Mo, 20. November 2017

Coup in Schwaz

31.10.2017 09:22

Spiellokal-Überfall: Schuhe verrieten den Räuber

Nach dem Raubüberfall auf das Schwazer Spiellokal "WinWin" am Nationalfeiertag gelang es der Polizei nun, einen Tatverdächtigen auszuforschen! Dem 20-Jährigen Unterländer wurden dabei ausgerechnet seine eigenen Schuhe zum Verhängnis. Bis auf 2,50 € konnte die Beute sichergestellt werden.

Vergangenen Donnerstag, gegen 23.45 Uhr: Ein mit einer Sturmhaube maskierter Mann stürmt das Spiellokal "WinWin" in der Schwazer Innenstadt und forderte von den zwei anwesenden Angestellten unter Vorhalt einer Waffe Geld. Die geschockten Opfer gingen daraufhin zum Tresor und stopften den Großteil der dort aufbewahrten Bargeldbestände - einen höheren fünfstelligen Eurobetrag - in einen vom Täter mitgebrachten Rucksack. Dann machte sich der Pistolero unerkannt aus dem Staub.

Die Flucht war aber nur von kurzer Dauer: Bereits am Freitag konnte ein dringend Tatverdächtiger (20) aus Schwaz ausgeforscht werden - dank der Aufnahmen von der Videoüberwachungsanlage, wie ein Sprecher der Spiellokalkette der "Krone" schildert: "Auf den Bildern wurden von uns die Schuhe, die Statur und der Gang des Verdächtigen wiedererkannt. Der Mann war bereits am Nachmittag im Lokal, er hat gespielt und sogar ein bisschen etwas gewonnen. Und weil man sich bei jedem Besuch mit einer Karte registrieren muss, gab es auch rasch einen Namen."

2,50 Euro ausgegeben

Nachdem sich die Verdachtsmomente gegen den 20-Jährigen erhärtet hatten, ordnete die Staatsanwaltschaft umgehend eine Hausdurchsuchung an. "In der Wohnung konnten schließlich in verschiedenen Verstecken die Beute, ein Rucksack sowie eine Schreckschusspistole, die bei der Tat benutzt wurde, gefunden werden", erklärt Chefermittler Albert Maurer.

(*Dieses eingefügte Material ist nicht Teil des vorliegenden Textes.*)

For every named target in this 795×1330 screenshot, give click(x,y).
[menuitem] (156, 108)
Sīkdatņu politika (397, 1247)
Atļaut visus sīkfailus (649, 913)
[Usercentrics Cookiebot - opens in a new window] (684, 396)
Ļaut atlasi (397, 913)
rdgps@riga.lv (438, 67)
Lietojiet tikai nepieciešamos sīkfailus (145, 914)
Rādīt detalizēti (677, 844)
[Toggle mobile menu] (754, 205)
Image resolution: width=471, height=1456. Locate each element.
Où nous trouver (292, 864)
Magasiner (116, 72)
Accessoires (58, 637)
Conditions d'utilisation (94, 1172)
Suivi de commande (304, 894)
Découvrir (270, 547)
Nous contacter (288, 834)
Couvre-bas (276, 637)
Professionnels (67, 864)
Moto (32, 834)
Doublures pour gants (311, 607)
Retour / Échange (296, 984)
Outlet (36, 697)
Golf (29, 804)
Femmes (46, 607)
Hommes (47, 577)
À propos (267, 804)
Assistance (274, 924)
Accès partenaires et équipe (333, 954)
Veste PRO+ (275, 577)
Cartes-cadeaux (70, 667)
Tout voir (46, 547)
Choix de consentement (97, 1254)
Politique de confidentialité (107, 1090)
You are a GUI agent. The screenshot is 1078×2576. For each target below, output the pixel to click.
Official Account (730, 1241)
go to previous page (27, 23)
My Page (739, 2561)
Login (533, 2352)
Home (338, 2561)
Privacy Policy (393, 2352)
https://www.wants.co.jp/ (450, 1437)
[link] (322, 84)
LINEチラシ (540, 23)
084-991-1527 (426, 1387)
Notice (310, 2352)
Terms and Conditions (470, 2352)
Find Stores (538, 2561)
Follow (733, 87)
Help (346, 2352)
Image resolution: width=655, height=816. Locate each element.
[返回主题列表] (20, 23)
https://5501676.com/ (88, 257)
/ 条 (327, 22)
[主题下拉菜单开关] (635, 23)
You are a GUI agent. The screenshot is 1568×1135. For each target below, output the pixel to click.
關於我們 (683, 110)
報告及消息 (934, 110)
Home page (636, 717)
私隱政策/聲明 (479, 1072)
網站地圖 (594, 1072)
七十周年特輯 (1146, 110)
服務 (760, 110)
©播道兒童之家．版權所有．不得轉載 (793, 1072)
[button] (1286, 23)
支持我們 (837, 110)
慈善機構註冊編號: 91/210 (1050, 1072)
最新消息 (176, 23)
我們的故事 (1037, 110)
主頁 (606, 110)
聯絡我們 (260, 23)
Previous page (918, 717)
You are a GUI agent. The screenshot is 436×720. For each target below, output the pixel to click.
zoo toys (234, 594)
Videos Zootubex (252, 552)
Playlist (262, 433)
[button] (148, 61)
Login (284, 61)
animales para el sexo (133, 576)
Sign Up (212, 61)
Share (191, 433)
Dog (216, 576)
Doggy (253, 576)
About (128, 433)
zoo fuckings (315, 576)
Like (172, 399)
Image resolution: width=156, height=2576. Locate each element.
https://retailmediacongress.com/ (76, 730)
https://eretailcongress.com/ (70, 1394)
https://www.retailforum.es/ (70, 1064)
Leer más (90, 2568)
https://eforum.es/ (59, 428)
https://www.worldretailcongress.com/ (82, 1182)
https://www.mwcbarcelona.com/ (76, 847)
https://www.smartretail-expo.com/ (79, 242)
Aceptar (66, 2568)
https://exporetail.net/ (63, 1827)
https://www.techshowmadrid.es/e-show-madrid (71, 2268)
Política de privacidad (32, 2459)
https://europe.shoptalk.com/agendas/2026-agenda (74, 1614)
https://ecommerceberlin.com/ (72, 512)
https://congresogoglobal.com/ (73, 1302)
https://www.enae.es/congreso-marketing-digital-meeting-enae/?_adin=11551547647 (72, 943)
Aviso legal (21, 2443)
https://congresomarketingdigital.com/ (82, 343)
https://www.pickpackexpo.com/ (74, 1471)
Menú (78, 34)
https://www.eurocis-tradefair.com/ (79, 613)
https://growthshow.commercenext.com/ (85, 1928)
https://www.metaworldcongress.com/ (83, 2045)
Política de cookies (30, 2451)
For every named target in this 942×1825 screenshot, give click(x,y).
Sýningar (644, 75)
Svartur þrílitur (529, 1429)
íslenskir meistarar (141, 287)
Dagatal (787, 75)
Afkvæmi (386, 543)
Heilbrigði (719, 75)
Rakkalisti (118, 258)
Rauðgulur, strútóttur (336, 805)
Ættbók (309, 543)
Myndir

Wurde tatsächlich die gesamte Beute sichergestellt? Nicht ganz, behauptet der "WinWin"-Sprecher mit ironischem Unterton. Offenbar fehlten 2,50 Euro…

Festnahme durch Cobra

Bei der Hausdurchsuchung war der 20-Jährige übrigens nicht anzutreffen. Bei ihm klickten erst am Abend die Handschellen. Im Zuge der Fahndung wurde er von Cobra-Beamten in der Innenstadt verhaftet. Sein Motiv: Adrenalinkick. Er ist geständig und wurde in die Justizanstalt Innsbruck gebracht.